Version 2.2.2
Copyright © 2008 The Apache Software Foundation
Incubation Notice and Disclaimer. Apache UIMA is an effort undergoing incubation at the Apache Software Foundation (ASF). Incubation is required of all newly accepted projects until a further review indicates that the infrastructure, communications, and decision making process have stabilized in a manner consistent with other successful ASF projects. While incubation status is not necessarily a reflection of the completeness or stability of the code, it does indicate that the project has yet to be fully endorsed by the ASF.
License and Disclaimer. The ASF licenses this documentation to you under the Apache License, Version 2.0 (the "License"); you may not use this documentation except in compliance with the License. You may obtain a copy of the License at
Unless required by applicable law or agreed to in writing, this documentation and its contents are distributed under the License on an "AS IS" BASIS, WITHOUT WARRANTIES OR CONDITIONS OF ANY KIND, either express or implied. See the License for the specific language governing permissions and limitations under the License.
Trademarks. All terms mentioned in the text that are known to be trademarks or service marks have been appropriately capitalized. Use of such terms in this book should not be regarded as affecting the validity of the the trademark or service mark.
Table of Contents
The CAS Editor is an annotation tool which supports manual and automatic annotation (via running UIMA annotators) of CAS files. Currently only text-based CAS are supported. The CAS Editor can visualize and edit all feature structures. Feature Structures which are annotations can additionally be viewed and edited directly on text.
The CAS Editor organizes all artifacts in one or more projects. It is not possible to open artifacts which are located outside of a project.
A project includes these elements:
Type system The type system must be present for opening a CAS file or running a CAS processor.
Corpus folder A corpus folder is a collection of CAS files in the project. A project can have multiple corpus folders.
CAS file The CAS itself. It must be located in a corpus folder and must end with ".xmi" or".xcas" to be recognized as a CAS file.
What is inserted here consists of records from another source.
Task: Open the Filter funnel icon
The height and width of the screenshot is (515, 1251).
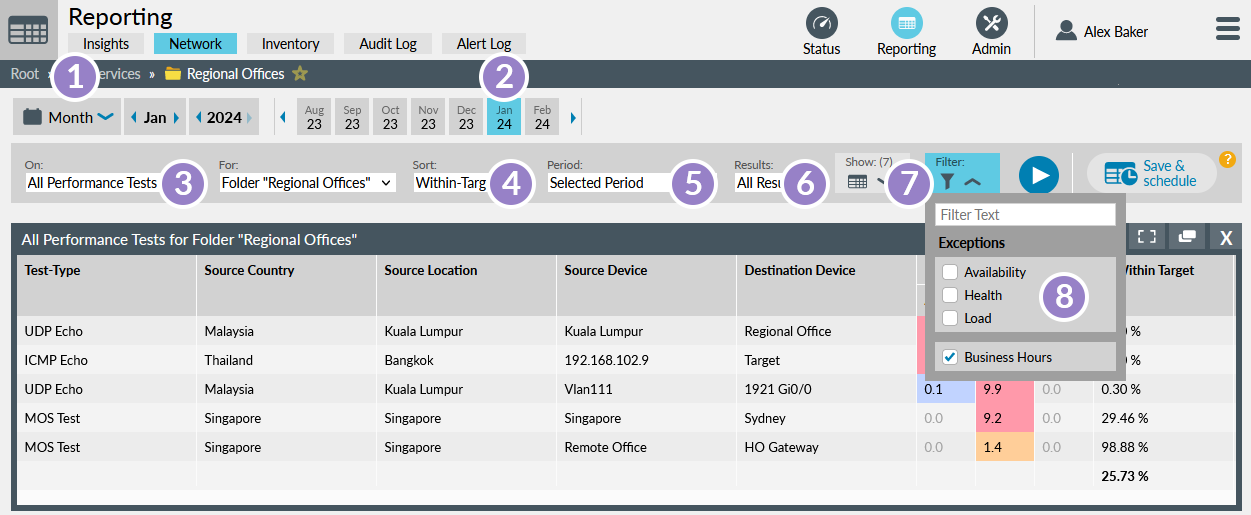Action: click(x=948, y=182)
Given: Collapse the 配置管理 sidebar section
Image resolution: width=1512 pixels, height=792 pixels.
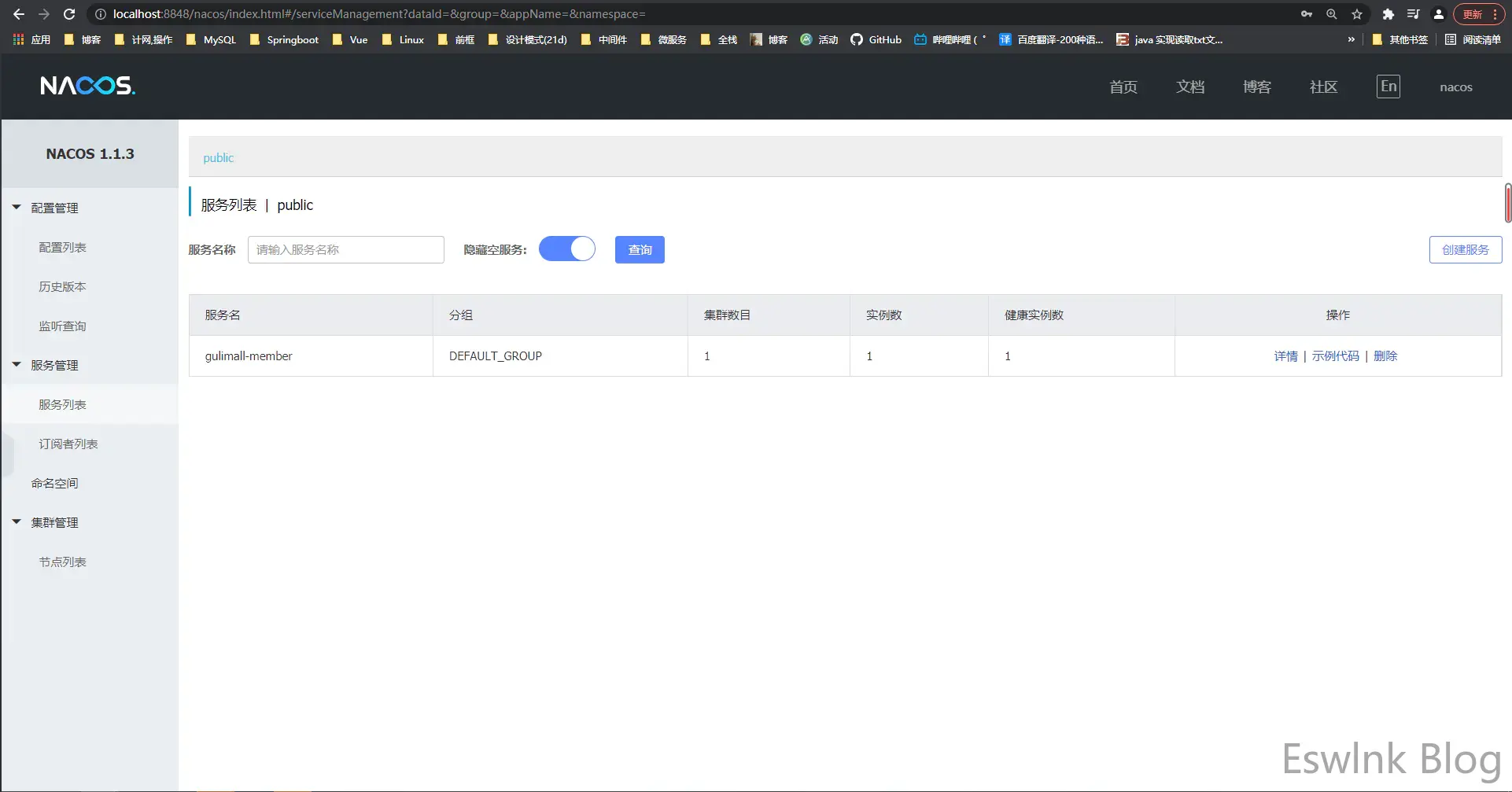Looking at the screenshot, I should click(17, 208).
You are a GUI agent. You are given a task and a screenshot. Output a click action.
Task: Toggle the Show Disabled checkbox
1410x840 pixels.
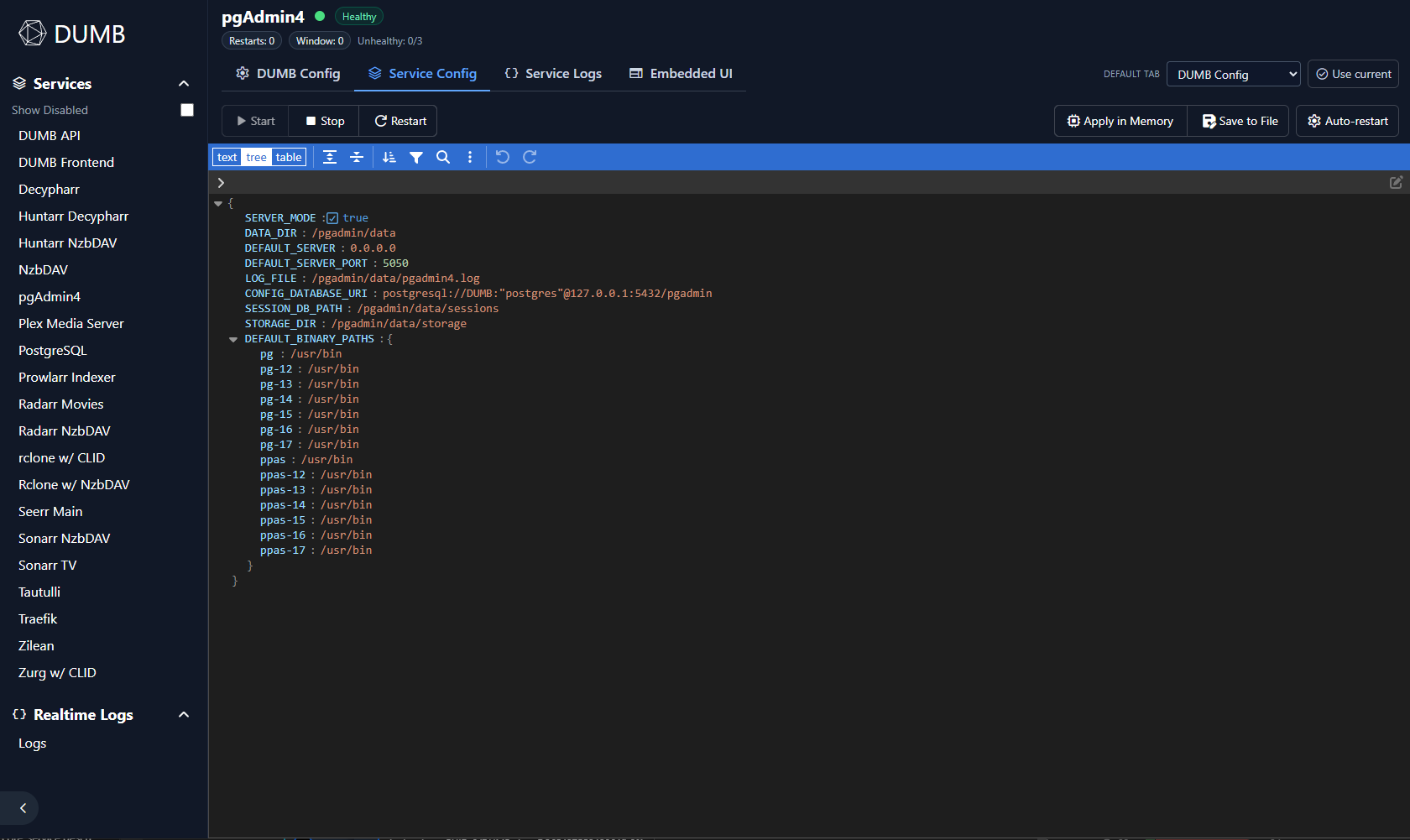click(186, 109)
CAS Processor folder A processor folder contains Analysis Engine and CAS Consumer Descriptors. The CAS processor folder is also put on the data path for the processors when they are run. A project can have multiple processor folders.
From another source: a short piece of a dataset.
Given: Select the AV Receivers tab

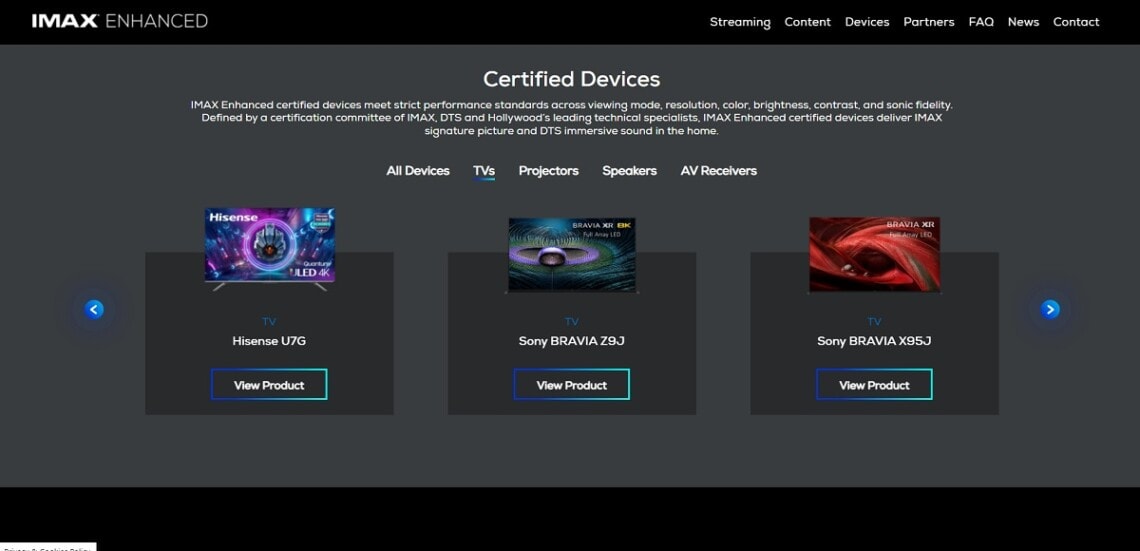Looking at the screenshot, I should (x=718, y=171).
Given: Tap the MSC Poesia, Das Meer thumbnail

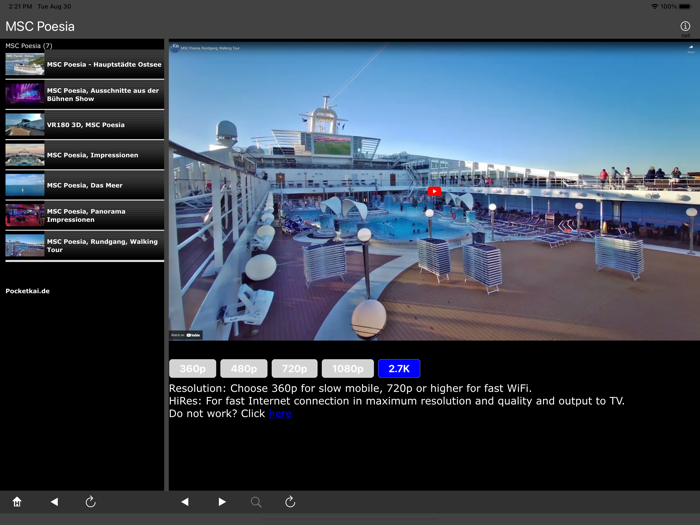Looking at the screenshot, I should pos(25,185).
Analysis Engine Descriptor Configuration for an Analysis Engine which can be used to annotate CAS files in a corpus folder. To be recognized as Analysis Engine Descriptor the file must end with ".ann" and must be placed in a processor folder.
Consumer Descriptor Configuration for a Consumer which can be fed with the CAS files in a corpus. To be recognized as Consumer Descriptor the file must end with ".con" and must be placed in a processor folder.
These elements are shown differently than normal files and folders in the corpus explorer view. In addition to the listed elements a project can also contain files and folders e.g. for documentation. If one of these special elements contains an error, a marker which describes the problem is added to the file.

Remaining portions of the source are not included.